You have a DISEASE.   Addiction doesn't care who you are, what kind of car you drive, how much money you make...you're in a BIG club.  Welcome, have a seat, and stay, Please.

Beating yourself up over this is a zero-sum game.  It gets you nowhere.  In fact, it is keeping you in your addiction.    You need to trust us here:  you are NOT thinking clearly or rationally.

You wrote:  "I lost my mom to Suicide 11 years ago and never dealt with it so I used meds to cope but that is a lame excuse"

A lame excuse?   Are you kidding me?   Losing a loved one to suicide is probably the singularly most excruciating experience anyone could go through.   You used the pills to cope....so have millions of other people.  You thought, JUST LIKE WE ALL DID, that you could control it.    The fact that the choice you made wasn't a good one doesn't make you lame, or a loser, or any of the horrible things you are saying about yourself.

Okay, I'm going to wax poetic for a moment:  One of my favorite movies of all times is "Night of the Iguana" starring Ava Gardner, Richard Burton, and Deborah Kerr.    Burton is a horrible drunk (art imitating life, I guess) who used to be a priest but was de-frocked after he was caught bonking one of the parishioners.  

But I digress.  He's a mess, suicidal, guzzling whiskey, walking on broken glass to cut and punish himself.
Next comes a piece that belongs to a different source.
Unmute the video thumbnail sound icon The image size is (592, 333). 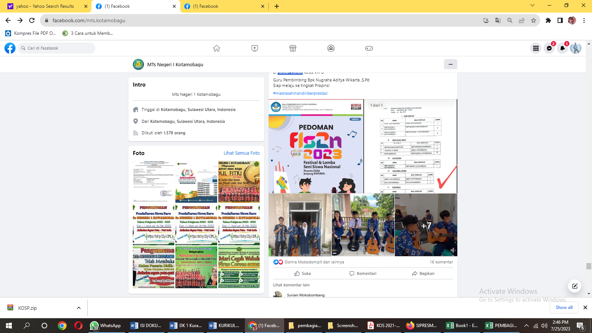pos(453,250)
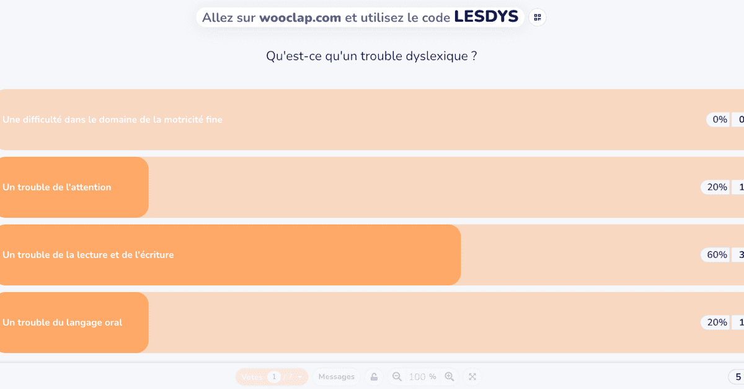Zoom out with the minus magnifier
This screenshot has height=389, width=744.
[397, 377]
At one point, someone says to Deborah Kerr  "Look at him; he's a loser."  And she replies (and I LOVE LOVE LOVE this line)   "But my dear, you are only looking at his life circumstances, not the MAN himself."  

You, my friend, fell down with a disease that has affected everyone from teachers to Presidents of the United States.    There is a great book written by famous people about their addictions called "The Courage to Heal." I highly recommend it.

You're worthy.  The fact that you have a bad addiction to pain killers does not make you a horrible person; it means you are a HUMAN BEING and not perfect.  

The most important thing is what you do right now.  And I'm going to tell you what I think that is:  Go to rehab.   Don't think, don't discuss, don't plan.  Just go.   Ask your wife to throw some clothes in a duffel bag, and then put one foot in front of the other, and walk in.    It is the right thing to do...please, please trust me on this.  

There is hope, lots of it, and you have a partner and children who are counting on you.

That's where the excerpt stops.